In the context of criminal organizations like the Sinaloa Cartel, the willingness to commit violence is explicit. Power struggles between factions within the cartel, or between rival cartels, are often settled through murder, abduction, and intimidation. Whoever is willing to go to the greatest extremes tends to win. The same principle, though less overt, is true in political rivalries. Though physical violence is rarely employed, political power struggles can still reach a point where force, in the form of legal action, the use of executive power, or strategic coercion, becomes the tool of choice. The use of violence or the threat of it is not always physical; it can be structural, as in the seizure of assets under civil forfeiture laws, or legal, as in the application of executive orders that carry the weight of law.
Throughout history, this dynamic has played out repeatedly. Figures like Genghis Khan, Pol Pot, Mao Zedong, and Stalin all demonstrated an extreme willingness to employ force to achieve their goals, often to devastating effect. Their control over vast military and law enforcement apparatuses ensured that dissent was crushed, and their rule cemented. Even in modern democracies, leaders like Joseph Biden or his predecessors wield a different kind of power, one less visible but no less potent. While Biden may appear weak to some, his authority to issue executive orders—actions that can reshape national policy without the need for legislative approval—serves as a modern-day “stick” that underscores the point that force need not always be overtly violent to be effective.
The use of force extends beyond individuals to institutions and governments. Law enforcement officers serve as the enforcers of government mandates, ensuring that laws, whether criminal or civil, are respected and followed. In many ways, they are the visible expression of a government’s monopoly on the legitimate use of force. This structure allows for the peaceful resolution of most conflicts, but the latent threat of violence—whether through police action, military intervention, or the use of executive power—remains a critical tool in maintaining order.

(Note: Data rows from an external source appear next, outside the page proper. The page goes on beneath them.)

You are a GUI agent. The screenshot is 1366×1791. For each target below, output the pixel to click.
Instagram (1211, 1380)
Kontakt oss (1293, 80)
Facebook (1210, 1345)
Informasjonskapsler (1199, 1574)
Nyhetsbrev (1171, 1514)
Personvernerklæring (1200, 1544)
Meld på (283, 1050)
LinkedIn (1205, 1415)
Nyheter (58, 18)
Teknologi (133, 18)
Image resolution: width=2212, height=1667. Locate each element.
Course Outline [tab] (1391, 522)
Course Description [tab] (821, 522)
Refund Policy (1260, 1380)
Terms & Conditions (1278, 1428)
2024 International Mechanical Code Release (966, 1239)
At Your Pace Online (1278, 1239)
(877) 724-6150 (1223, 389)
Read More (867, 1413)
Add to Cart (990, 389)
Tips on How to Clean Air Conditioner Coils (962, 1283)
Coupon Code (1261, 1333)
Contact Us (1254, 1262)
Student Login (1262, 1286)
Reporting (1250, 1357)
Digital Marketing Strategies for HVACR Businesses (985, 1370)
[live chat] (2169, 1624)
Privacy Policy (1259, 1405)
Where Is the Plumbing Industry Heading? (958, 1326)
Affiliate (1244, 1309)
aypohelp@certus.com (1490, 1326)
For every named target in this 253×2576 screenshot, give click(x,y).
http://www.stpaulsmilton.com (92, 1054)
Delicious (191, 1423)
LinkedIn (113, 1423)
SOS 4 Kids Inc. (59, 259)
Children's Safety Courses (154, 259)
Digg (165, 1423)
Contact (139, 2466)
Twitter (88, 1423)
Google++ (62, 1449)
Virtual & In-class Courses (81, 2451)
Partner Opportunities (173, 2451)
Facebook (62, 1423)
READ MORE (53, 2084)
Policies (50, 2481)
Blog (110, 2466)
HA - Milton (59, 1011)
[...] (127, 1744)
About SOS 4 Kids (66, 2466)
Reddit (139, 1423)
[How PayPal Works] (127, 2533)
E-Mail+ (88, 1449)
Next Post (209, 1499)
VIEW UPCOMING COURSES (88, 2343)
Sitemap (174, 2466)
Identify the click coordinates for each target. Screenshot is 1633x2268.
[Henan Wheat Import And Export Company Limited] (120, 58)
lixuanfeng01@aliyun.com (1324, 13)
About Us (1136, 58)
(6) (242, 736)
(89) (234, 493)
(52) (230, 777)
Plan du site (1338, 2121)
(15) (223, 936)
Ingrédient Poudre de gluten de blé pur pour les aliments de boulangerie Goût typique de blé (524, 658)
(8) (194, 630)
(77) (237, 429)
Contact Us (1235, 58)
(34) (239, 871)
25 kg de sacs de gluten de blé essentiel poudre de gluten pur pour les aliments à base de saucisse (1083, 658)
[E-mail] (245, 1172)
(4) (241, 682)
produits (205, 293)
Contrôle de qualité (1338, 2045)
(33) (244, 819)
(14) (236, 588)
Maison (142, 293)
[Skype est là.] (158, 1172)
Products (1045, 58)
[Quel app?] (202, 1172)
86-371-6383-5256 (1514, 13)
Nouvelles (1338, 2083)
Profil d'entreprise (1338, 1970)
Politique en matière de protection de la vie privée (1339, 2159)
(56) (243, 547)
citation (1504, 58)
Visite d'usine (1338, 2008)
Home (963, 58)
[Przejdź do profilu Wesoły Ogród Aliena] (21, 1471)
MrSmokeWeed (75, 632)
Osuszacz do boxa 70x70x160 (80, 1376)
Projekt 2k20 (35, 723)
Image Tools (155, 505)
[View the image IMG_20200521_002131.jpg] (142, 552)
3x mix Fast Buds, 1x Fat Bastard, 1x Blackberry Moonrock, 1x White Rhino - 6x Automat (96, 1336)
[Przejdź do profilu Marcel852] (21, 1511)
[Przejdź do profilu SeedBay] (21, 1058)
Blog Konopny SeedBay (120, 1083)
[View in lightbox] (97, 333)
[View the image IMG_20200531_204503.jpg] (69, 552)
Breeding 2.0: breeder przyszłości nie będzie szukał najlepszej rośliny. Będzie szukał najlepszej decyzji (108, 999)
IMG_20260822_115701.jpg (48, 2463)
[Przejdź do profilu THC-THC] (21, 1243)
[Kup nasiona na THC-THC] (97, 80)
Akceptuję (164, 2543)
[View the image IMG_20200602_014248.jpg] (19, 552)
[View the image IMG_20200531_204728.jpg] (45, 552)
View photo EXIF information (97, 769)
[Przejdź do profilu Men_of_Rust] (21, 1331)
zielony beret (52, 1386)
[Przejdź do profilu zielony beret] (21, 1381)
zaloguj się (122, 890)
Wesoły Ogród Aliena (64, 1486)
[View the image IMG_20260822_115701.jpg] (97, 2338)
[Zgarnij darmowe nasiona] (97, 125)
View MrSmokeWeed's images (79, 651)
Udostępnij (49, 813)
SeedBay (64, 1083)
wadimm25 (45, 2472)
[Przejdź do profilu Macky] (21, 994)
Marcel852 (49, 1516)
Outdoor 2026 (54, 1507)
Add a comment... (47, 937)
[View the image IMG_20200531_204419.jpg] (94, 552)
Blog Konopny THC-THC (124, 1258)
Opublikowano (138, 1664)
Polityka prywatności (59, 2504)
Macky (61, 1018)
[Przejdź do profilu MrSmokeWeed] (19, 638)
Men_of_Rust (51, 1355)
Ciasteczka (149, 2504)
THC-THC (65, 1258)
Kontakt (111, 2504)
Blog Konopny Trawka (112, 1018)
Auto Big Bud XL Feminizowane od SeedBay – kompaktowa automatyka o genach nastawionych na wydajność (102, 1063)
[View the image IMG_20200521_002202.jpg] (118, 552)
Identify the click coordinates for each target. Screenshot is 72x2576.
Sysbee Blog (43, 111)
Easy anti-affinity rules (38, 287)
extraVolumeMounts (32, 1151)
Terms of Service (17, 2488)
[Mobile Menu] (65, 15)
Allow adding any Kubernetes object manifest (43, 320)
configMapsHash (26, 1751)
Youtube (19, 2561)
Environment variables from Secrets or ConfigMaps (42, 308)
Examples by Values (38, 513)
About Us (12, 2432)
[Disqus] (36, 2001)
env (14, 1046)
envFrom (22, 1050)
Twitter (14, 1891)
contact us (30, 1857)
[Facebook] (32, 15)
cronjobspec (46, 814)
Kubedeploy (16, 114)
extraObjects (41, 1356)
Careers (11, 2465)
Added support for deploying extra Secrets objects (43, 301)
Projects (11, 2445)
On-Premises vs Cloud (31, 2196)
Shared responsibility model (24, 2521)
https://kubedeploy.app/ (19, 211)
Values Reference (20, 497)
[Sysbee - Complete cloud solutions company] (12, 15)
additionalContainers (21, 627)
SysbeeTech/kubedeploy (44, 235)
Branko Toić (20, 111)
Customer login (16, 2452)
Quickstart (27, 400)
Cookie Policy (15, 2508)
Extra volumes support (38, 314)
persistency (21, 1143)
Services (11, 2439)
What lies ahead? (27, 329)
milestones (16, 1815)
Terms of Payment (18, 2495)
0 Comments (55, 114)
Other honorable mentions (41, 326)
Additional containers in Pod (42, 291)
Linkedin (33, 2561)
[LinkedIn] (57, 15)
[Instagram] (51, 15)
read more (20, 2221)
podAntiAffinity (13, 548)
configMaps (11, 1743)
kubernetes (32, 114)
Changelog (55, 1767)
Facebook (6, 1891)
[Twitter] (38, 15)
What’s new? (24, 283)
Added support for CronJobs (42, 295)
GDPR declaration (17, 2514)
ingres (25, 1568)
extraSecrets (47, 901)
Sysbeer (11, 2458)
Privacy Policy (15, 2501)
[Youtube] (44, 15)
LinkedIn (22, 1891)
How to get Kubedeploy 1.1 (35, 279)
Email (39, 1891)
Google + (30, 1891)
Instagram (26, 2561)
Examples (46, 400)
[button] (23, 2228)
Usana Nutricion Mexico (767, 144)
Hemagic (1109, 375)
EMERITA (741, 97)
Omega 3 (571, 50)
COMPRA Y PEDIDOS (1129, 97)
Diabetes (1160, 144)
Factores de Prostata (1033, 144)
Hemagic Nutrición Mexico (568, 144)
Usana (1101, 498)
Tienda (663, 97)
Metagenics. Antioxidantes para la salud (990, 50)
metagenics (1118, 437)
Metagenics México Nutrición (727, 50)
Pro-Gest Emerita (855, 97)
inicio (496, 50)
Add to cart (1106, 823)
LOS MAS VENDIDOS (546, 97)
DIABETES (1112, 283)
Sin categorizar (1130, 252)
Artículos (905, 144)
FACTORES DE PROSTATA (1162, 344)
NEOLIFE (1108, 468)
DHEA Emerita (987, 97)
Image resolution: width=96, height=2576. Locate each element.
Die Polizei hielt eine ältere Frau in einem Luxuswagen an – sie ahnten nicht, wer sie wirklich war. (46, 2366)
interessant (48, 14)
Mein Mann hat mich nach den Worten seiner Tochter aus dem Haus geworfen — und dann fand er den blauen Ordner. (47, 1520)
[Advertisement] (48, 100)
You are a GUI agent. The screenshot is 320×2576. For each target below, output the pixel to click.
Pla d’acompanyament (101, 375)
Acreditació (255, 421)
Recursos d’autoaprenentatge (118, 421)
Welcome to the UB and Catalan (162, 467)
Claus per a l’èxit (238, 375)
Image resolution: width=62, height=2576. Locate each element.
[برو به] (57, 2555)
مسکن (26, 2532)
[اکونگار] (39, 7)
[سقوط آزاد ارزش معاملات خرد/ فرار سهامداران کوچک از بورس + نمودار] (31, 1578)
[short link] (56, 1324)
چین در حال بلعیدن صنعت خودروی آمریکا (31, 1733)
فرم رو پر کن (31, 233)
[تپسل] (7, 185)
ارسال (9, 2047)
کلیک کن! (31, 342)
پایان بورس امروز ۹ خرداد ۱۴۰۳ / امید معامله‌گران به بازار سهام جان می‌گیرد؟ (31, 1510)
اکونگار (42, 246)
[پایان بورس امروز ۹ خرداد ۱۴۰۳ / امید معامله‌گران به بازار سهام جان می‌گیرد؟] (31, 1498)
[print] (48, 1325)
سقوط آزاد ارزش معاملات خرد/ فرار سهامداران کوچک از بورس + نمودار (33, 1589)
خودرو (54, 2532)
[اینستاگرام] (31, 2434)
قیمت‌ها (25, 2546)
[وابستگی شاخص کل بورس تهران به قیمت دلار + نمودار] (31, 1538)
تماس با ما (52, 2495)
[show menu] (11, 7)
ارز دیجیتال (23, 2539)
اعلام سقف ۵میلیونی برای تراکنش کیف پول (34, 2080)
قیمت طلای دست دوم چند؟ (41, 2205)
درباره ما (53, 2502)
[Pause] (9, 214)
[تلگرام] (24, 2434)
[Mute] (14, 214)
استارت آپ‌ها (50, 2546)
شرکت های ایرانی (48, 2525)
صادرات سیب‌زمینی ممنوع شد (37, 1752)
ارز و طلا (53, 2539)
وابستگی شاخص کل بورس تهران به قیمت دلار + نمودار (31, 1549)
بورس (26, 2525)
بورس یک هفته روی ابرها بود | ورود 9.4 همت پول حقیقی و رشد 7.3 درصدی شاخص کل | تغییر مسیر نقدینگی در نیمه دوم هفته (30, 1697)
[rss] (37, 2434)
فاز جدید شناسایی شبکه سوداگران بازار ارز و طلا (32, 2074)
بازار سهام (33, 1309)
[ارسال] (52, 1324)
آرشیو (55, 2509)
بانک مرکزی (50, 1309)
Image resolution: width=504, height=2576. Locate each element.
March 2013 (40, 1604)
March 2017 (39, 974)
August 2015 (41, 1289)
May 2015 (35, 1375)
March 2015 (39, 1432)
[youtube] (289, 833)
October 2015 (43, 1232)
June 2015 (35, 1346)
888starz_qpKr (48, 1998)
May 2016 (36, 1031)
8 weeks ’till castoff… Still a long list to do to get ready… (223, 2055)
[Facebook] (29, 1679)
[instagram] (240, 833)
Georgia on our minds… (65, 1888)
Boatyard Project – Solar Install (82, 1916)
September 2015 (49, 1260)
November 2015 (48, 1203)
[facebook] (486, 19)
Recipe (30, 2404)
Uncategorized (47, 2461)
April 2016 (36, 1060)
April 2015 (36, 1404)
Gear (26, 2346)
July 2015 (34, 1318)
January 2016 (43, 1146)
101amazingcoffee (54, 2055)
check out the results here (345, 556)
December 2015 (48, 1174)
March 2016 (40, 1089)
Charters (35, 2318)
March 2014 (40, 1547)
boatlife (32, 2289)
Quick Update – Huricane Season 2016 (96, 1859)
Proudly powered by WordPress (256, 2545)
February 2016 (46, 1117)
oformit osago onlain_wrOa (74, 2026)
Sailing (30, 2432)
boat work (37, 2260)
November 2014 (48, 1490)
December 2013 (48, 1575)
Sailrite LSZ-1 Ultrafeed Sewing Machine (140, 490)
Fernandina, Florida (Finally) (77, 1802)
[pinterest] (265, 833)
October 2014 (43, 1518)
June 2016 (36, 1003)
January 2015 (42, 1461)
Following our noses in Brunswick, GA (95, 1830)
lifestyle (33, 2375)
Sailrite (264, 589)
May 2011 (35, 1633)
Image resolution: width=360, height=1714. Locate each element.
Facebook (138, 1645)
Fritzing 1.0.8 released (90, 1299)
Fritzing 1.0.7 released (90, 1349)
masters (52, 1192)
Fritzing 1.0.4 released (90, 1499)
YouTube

In this way, civilized society is not free from the dynamics of power and force; rather, it operates under the pretense of law and order, with an understanding that ultimate authority is backed by the willingness to use force, whether that be through a police officer, an executive order, or the seizure of assets. The real question then becomes not whether force will be used, but who controls it, and how far they are willing to go to see their wishes accomplished. Those who wield force, or who can manipulate structures that control it, often hold the greatest power—whether they are cartel leaders or national politicians. It always comes down to who is willing to push the boundaries to achieve their ends.